Scrubs: What are they?

by | Jun 9, 2016 | Shopping

Scrubs include a uniform which usually comprises of a simplistic, short-sleeved, cotton shirt as well as drawstring pants. They’re worn within a medical atmosphere. The term scrubs comes from the practice of doctors thoroughly scrubbing or washing their hands prior to performing surgery. Scrubs, traditionally are light green, yet modern-day nurses, doctors, and additional medical personnel are selecting scrubs in brighter patterns, colors, and different brands like Sapphire scrubs.

What did earlier century surgeons wear?

It is difficult to imagine, yet up until the end of the nineteenth century, surgeons performed surgery dressed in street clothes that they covered using an apron that was like the ones worn by a butcher. Operating rooms were no more than massive auditoriums, and operations were done without the benefit of sterile environments. Surgeons didn’t wash their hands prior to operating, and instruments weren’t sterilized. It isn’t any wonder, then, that within the midst of the nineteenth century, almost 50 percent of patients died of sepsis.

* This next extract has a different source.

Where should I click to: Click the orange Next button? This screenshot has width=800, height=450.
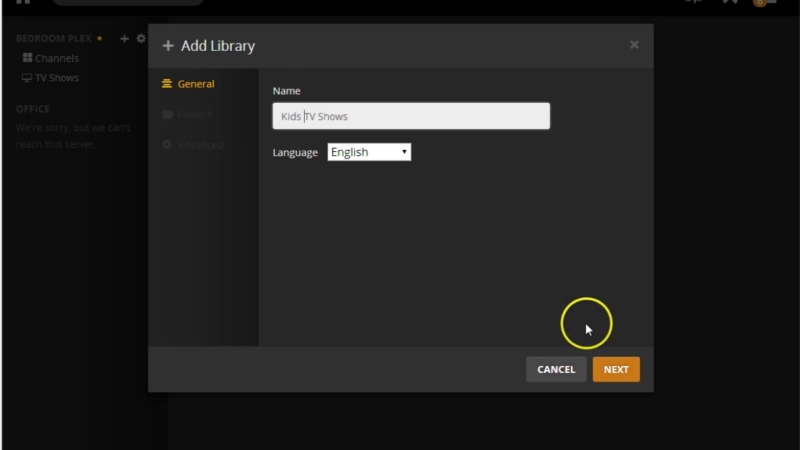click(x=616, y=369)
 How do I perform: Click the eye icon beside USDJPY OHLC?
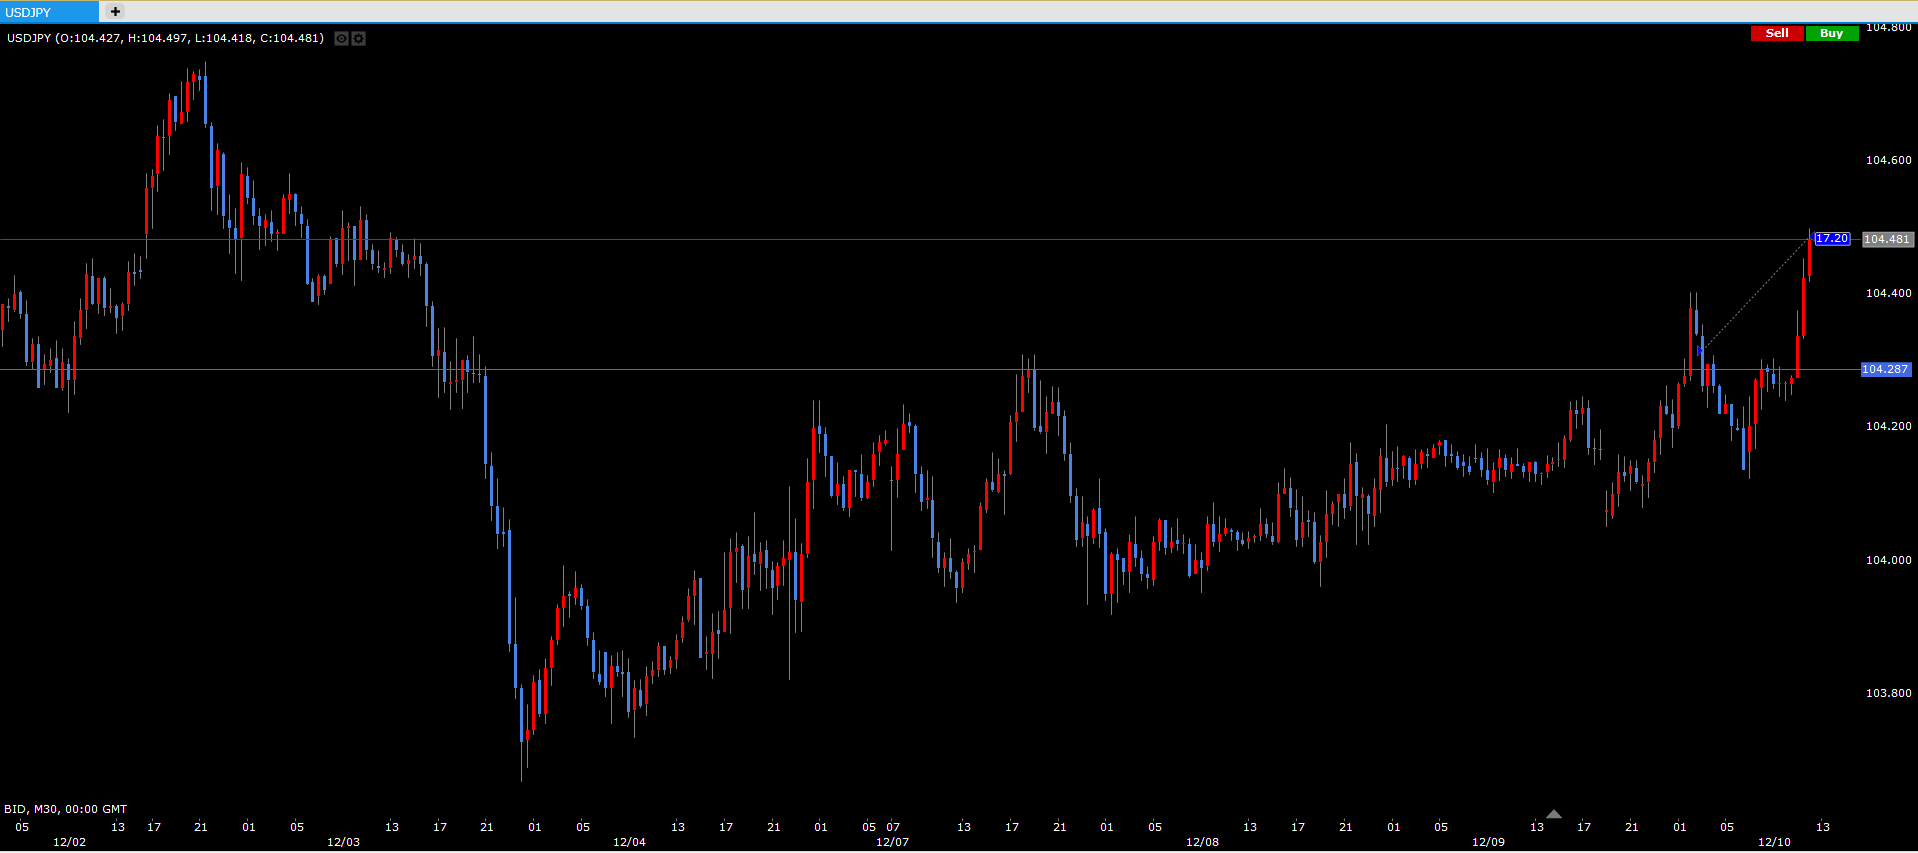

A British surgeon, Joseph Lister, was concerned with the amount of fatalities amongst his post-surgical patients. Lister started to study the work of Louis Pasteur, who’d been performing bacterial studies, and consequently, he started to use carbolic acid to clean individuals’ wounds. After 9 months, Lister’s patients no longer died of sepsis, and eventually he started to operate in antiseptic environments.

However, antiseptic procedures were slow to catch on, and in spite of the truth that nurses started wearing white uniforms within the 1900s, it was not until the 1940s that surgeons routinely began to wear special clothes within the operating room. Early surgical attire comprised of surgical drapes and gowns, and they customarily were designed of white cotton. But, white attire was discovered to reflect light, and within the 1950s, the change was made to green.